Research interests

My research interests include benign and malignant prostate disease
 
Research appointment

Clinical Effectiveness Unit, Royal College of Surgeons of England / Institute of Urology, University College Hospital (2000 - 2004)

Self-Management for men with uncomplicated Lower Urinary Tract Symptoms: Evaluation of a complex intervention supervisors Professor Mark Emberton, Professor Jan van der Meulen, Professor Tony Mundy
 
Research findings published in the British Medical Journal (BMJ. 2007; 334 (7583): 25)
BUPA Foundation grant £145,000
Royal College of Surgeons Research Fellowship £40,000


MD Thesis (Abstract)

INTRODUCTION
LUTS are a common chronic problem in the aging male. The treatment has developed into a “cascade” that escalates from watchful waiting through medical treatment to surgery. The use of lifestyle and behavioural (self-management) interventions for symptom control is widespread, however, their effectiveness is unknown.

OBJECTIVE
To define, assess acceptability, feasibility and effectiveness of self-management as an intervention for men with uncomplicated LUTS.

METHODS
In accordance with recommendations on the evaluation of complex interventions from the Medical Research Council, the design phase utilised qualitative research methods including interview, survey and formal consensus methods; the acceptability and feasibility phase, a pilot study that informed the design of a large scale randomised controlled effectiveness trial comparing self-management and standard care to standard care alone.

RESULTS
140 men were included. 73 were randomised to participate in the self-management programme and 67 to standard care alone.
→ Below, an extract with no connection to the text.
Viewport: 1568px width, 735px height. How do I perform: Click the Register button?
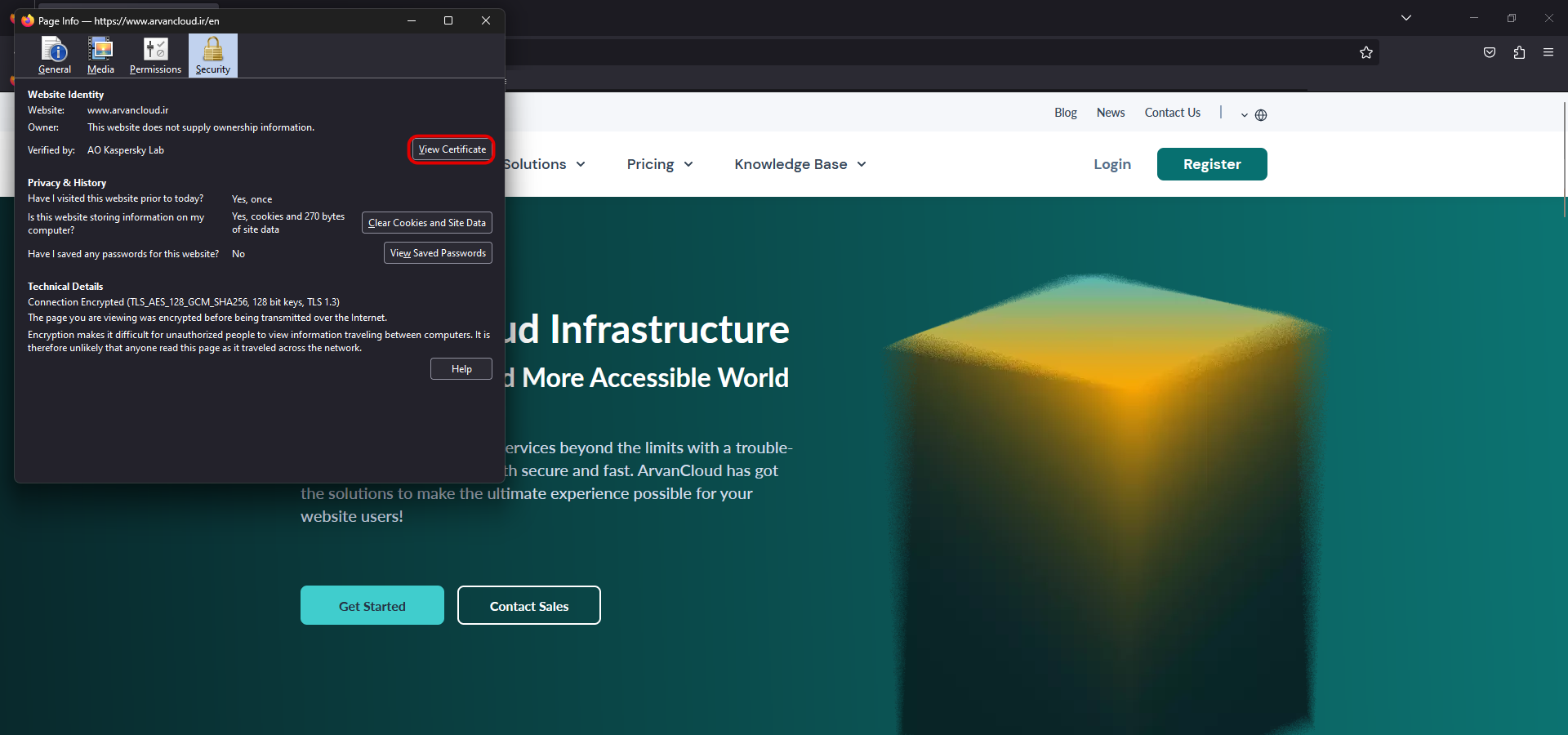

The distributions of the patient demographics in the self-management group and the standard care group were broadly similar. Patients in the self-management group had less severe symptoms (IPSS reduction 5.7, 95% CI [3.7 to 7.7], p<0.001) and lower rates of treatment failure (32% reduction 95% CI [18% to 46%], p<0.001) than patients in the standard care group after 3 months. These differences were maintained at 12 months, (IPSS reduction 5.1, 95%CI [2.7 to 7.6], p<0.001) and 48% reduction in treatment failure rates 95% CI [32% to 64%], p<0.001.

CONCLUSION
Self-management in addition to standard care significantly reduced the rate of treatment failure and improved urinary symptoms compared to standard care alone. Participation in a self-management programme is likely to result in men experiencing fewer symptoms, improved quality of life, and a reduction in the need for medical therapy. Because of the large benefit of self-management and the low risk of harm, self-management could be recommended as first-line treatment for men with LUTS.